Entries on locating words and elements:

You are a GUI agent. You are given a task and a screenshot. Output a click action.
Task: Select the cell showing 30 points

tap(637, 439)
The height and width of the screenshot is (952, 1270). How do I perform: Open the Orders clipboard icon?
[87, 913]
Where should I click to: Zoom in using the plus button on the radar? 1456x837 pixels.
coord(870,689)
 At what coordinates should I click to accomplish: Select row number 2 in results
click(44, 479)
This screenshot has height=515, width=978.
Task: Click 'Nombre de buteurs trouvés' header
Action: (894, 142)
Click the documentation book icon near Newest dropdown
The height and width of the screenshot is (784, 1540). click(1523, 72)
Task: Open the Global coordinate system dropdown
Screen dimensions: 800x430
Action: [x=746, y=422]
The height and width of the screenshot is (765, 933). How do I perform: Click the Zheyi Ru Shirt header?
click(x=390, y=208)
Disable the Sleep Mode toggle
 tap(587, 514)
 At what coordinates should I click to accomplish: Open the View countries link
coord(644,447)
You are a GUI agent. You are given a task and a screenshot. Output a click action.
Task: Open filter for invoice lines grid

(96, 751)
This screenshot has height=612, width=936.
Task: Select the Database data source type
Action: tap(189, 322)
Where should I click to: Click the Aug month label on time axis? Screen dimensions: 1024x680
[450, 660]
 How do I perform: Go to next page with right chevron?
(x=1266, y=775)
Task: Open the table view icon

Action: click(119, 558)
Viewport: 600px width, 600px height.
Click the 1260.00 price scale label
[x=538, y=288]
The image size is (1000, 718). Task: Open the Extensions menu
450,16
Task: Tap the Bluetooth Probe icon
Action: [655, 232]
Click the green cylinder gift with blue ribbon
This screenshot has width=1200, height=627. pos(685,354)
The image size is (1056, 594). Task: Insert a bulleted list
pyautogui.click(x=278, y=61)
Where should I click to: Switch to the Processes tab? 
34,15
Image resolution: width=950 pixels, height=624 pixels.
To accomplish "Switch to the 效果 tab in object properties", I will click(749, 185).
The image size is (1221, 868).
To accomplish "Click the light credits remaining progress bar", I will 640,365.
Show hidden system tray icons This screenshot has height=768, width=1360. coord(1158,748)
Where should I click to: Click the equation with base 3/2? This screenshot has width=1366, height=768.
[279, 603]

▸ Work instructions: Reproduce the records without any change, from the first line through the line that contains "will click(749, 185).", including both of those lines.

▸ Worked answer:
You are a GUI agent. You are given a task and a screenshot. Output a click action.
Task: Select the cell showing 30 points

tap(637, 439)
The height and width of the screenshot is (952, 1270). How do I perform: Open the Orders clipboard icon?
[87, 913]
Where should I click to: Zoom in using the plus button on the radar? 1456x837 pixels.
coord(870,689)
 At what coordinates should I click to accomplish: Select row number 2 in results
click(44, 479)
This screenshot has height=515, width=978.
Task: Click 'Nombre de buteurs trouvés' header
Action: (894, 142)
Click the documentation book icon near Newest dropdown
The height and width of the screenshot is (784, 1540). click(1523, 72)
Task: Open the Global coordinate system dropdown
Screen dimensions: 800x430
Action: [x=746, y=422]
The height and width of the screenshot is (765, 933). How do I perform: Click the Zheyi Ru Shirt header?
click(x=390, y=208)
Disable the Sleep Mode toggle
 tap(587, 514)
 At what coordinates should I click to accomplish: Open the View countries link
coord(644,447)
You are a GUI agent. You are given a task and a screenshot. Output a click action.
Task: Open filter for invoice lines grid

(96, 751)
This screenshot has height=612, width=936.
Task: Select the Database data source type
Action: tap(189, 322)
Where should I click to: Click the Aug month label on time axis? Screen dimensions: 1024x680
[450, 660]
 How do I perform: Go to next page with right chevron?
(x=1266, y=775)
Task: Open the table view icon

Action: click(119, 558)
Viewport: 600px width, 600px height.
Click the 1260.00 price scale label
[x=538, y=288]
The image size is (1000, 718). Task: Open the Extensions menu
450,16
Task: Tap the Bluetooth Probe icon
Action: [655, 232]
Click the green cylinder gift with blue ribbon
This screenshot has width=1200, height=627. pos(685,354)
The image size is (1056, 594). Task: Insert a bulleted list
pyautogui.click(x=278, y=61)
Where should I click to: Switch to the Processes tab? 
34,15
Image resolution: width=950 pixels, height=624 pixels.
To accomplish "Switch to the 效果 tab in object properties", I will click(749, 185).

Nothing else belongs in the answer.